Element lookup records:
■ ■ ■ ■ ■

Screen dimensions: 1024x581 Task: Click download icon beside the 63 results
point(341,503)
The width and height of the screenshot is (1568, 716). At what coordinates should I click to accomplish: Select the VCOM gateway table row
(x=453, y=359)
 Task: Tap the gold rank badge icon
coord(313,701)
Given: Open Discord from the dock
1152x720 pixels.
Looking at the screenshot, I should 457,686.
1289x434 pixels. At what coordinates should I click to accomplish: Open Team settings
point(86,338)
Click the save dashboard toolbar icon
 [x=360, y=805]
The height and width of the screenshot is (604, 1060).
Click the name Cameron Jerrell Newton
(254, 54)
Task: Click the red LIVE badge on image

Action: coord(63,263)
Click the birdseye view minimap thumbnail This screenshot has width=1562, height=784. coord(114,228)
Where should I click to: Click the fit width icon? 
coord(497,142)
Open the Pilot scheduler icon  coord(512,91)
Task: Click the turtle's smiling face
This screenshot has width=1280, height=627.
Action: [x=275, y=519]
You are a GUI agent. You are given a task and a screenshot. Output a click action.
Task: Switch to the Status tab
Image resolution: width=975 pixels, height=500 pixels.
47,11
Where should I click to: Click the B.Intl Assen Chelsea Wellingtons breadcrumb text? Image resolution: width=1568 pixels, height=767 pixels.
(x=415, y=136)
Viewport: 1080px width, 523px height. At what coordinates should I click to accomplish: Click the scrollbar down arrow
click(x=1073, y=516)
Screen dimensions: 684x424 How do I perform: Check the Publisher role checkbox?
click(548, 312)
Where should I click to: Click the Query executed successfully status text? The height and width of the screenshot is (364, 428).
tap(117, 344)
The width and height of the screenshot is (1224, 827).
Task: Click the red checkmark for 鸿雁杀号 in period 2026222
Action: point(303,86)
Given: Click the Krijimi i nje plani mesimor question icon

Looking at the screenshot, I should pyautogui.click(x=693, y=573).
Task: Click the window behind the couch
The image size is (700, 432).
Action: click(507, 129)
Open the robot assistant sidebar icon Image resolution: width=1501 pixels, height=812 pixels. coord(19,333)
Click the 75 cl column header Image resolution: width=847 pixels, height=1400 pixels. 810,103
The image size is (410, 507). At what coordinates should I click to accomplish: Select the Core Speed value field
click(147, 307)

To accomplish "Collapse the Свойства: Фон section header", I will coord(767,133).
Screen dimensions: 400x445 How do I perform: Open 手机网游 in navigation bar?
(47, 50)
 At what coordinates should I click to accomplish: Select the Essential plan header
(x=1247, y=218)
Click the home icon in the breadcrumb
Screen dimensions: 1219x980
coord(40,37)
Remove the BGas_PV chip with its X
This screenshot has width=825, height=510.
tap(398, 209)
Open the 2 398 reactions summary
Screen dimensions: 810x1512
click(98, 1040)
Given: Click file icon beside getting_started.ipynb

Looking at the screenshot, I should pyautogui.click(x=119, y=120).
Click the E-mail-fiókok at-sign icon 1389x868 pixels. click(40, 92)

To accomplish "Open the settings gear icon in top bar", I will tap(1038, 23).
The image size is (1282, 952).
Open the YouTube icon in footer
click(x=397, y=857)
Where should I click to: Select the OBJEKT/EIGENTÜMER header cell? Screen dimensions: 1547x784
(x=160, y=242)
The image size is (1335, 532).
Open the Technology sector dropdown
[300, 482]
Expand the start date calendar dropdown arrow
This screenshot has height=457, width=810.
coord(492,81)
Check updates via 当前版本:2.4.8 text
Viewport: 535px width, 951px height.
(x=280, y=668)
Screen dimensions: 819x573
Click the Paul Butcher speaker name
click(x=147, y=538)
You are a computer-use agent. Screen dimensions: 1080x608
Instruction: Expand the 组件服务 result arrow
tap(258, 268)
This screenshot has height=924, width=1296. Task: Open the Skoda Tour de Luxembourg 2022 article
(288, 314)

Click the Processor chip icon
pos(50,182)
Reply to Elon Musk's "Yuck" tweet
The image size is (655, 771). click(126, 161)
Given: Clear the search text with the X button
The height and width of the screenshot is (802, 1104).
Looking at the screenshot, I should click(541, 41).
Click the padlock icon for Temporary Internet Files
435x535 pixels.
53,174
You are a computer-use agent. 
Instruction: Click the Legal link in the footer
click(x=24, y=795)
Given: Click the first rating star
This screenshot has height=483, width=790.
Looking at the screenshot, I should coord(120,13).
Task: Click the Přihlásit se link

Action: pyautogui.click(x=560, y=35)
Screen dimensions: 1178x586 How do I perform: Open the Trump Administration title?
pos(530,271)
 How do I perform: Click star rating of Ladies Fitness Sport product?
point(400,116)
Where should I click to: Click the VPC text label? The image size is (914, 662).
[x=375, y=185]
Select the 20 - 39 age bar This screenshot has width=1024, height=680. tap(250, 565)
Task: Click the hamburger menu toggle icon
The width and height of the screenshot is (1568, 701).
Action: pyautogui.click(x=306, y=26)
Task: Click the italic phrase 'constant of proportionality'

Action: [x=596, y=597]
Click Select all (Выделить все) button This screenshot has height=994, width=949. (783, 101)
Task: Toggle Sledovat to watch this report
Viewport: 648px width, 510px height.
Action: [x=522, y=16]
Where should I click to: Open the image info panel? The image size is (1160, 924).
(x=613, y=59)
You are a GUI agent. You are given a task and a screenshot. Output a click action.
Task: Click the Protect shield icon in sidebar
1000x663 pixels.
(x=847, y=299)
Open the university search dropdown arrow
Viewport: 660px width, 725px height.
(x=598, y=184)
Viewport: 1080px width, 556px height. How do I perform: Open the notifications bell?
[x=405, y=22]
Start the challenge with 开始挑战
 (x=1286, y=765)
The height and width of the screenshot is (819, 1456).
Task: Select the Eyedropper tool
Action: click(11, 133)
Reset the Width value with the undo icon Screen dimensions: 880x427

■ ■ ■ ■ ■

### GIVEN EXERCISE
Quote all of the lines above word for word, from start to finish.

### OUTPUT FOR THIS TASK
Screen dimensions: 1024x581 Task: Click download icon beside the 63 results
point(341,503)
The width and height of the screenshot is (1568, 716). At what coordinates should I click to accomplish: Select the VCOM gateway table row
(x=453, y=359)
 Task: Tap the gold rank badge icon
coord(313,701)
Given: Open Discord from the dock
1152x720 pixels.
Looking at the screenshot, I should 457,686.
1289x434 pixels. At what coordinates should I click to accomplish: Open Team settings
point(86,338)
Click the save dashboard toolbar icon
 [x=360, y=805]
The height and width of the screenshot is (604, 1060).
Click the name Cameron Jerrell Newton
(254, 54)
Task: Click the red LIVE badge on image

Action: coord(63,263)
Click the birdseye view minimap thumbnail This screenshot has width=1562, height=784. coord(114,228)
Where should I click to: Click the fit width icon? 
coord(497,142)
Open the Pilot scheduler icon  coord(512,91)
Task: Click the turtle's smiling face
This screenshot has width=1280, height=627.
Action: [x=275, y=519]
You are a GUI agent. You are given a task and a screenshot. Output a click action.
Task: Switch to the Status tab
Image resolution: width=975 pixels, height=500 pixels.
47,11
Where should I click to: Click the B.Intl Assen Chelsea Wellingtons breadcrumb text? Image resolution: width=1568 pixels, height=767 pixels.
(x=415, y=136)
Viewport: 1080px width, 523px height. At what coordinates should I click to accomplish: Click the scrollbar down arrow
click(x=1073, y=516)
Screen dimensions: 684x424 How do I perform: Check the Publisher role checkbox?
click(548, 312)
Where should I click to: Click the Query executed successfully status text? The height and width of the screenshot is (364, 428).
tap(117, 344)
The width and height of the screenshot is (1224, 827).
Task: Click the red checkmark for 鸿雁杀号 in period 2026222
Action: point(303,86)
Given: Click the Krijimi i nje plani mesimor question icon

Looking at the screenshot, I should pyautogui.click(x=693, y=573).
Task: Click the window behind the couch
The image size is (700, 432).
Action: click(507, 129)
Open the robot assistant sidebar icon Image resolution: width=1501 pixels, height=812 pixels. coord(19,333)
Click the 75 cl column header Image resolution: width=847 pixels, height=1400 pixels. 810,103
The image size is (410, 507). At what coordinates should I click to accomplish: Select the Core Speed value field
click(147, 307)

To accomplish "Collapse the Свойства: Фон section header", I will coord(767,133).
Screen dimensions: 400x445 How do I perform: Open 手机网游 in navigation bar?
(47, 50)
 At what coordinates should I click to accomplish: Select the Essential plan header
(x=1247, y=218)
Click the home icon in the breadcrumb
Screen dimensions: 1219x980
coord(40,37)
Remove the BGas_PV chip with its X
This screenshot has width=825, height=510.
tap(398, 209)
Open the 2 398 reactions summary
Screen dimensions: 810x1512
click(98, 1040)
Given: Click file icon beside getting_started.ipynb

Looking at the screenshot, I should pyautogui.click(x=119, y=120).
Click the E-mail-fiókok at-sign icon 1389x868 pixels. click(40, 92)

To accomplish "Open the settings gear icon in top bar", I will tap(1038, 23).
The image size is (1282, 952).
Open the YouTube icon in footer
click(x=397, y=857)
Where should I click to: Select the OBJEKT/EIGENTÜMER header cell? Screen dimensions: 1547x784
(x=160, y=242)
The image size is (1335, 532).
Open the Technology sector dropdown
[300, 482]
Expand the start date calendar dropdown arrow
This screenshot has height=457, width=810.
coord(492,81)
Check updates via 当前版本:2.4.8 text
Viewport: 535px width, 951px height.
(x=280, y=668)
Screen dimensions: 819x573
Click the Paul Butcher speaker name
click(x=147, y=538)
You are a computer-use agent. Screen dimensions: 1080x608
Instruction: Expand the 组件服务 result arrow
tap(258, 268)
This screenshot has height=924, width=1296. Task: Open the Skoda Tour de Luxembourg 2022 article
(288, 314)

Click the Processor chip icon
pos(50,182)
Reply to Elon Musk's "Yuck" tweet
The image size is (655, 771). click(126, 161)
Given: Clear the search text with the X button
The height and width of the screenshot is (802, 1104).
Looking at the screenshot, I should click(541, 41).
Click the padlock icon for Temporary Internet Files
435x535 pixels.
53,174
You are a computer-use agent. 
Instruction: Click the Legal link in the footer
click(x=24, y=795)
Given: Click the first rating star
This screenshot has height=483, width=790.
Looking at the screenshot, I should coord(120,13).
Task: Click the Přihlásit se link

Action: pyautogui.click(x=560, y=35)
Screen dimensions: 1178x586 How do I perform: Open the Trump Administration title?
pos(530,271)
 How do I perform: Click star rating of Ladies Fitness Sport product?
point(400,116)
Where should I click to: Click the VPC text label? The image size is (914, 662).
[x=375, y=185]
Select the 20 - 39 age bar This screenshot has width=1024, height=680. tap(250, 565)
Task: Click the hamburger menu toggle icon
The width and height of the screenshot is (1568, 701).
Action: pyautogui.click(x=306, y=26)
Task: Click the italic phrase 'constant of proportionality'

Action: [x=596, y=597]
Click Select all (Выделить все) button This screenshot has height=994, width=949. (783, 101)
Task: Toggle Sledovat to watch this report
Viewport: 648px width, 510px height.
Action: [x=522, y=16]
Where should I click to: Open the image info panel? The image size is (1160, 924).
(x=613, y=59)
You are a GUI agent. You are given a task and a screenshot. Output a click action.
Task: Click the Protect shield icon in sidebar
1000x663 pixels.
(x=847, y=299)
Open the university search dropdown arrow
Viewport: 660px width, 725px height.
(x=598, y=184)
Viewport: 1080px width, 556px height. How do I perform: Open the notifications bell?
[x=405, y=22]
Start the challenge with 开始挑战
 (x=1286, y=765)
The height and width of the screenshot is (819, 1456).
Task: Select the Eyedropper tool
Action: click(11, 133)
Reset the Width value with the undo icon Screen dimensions: 880x427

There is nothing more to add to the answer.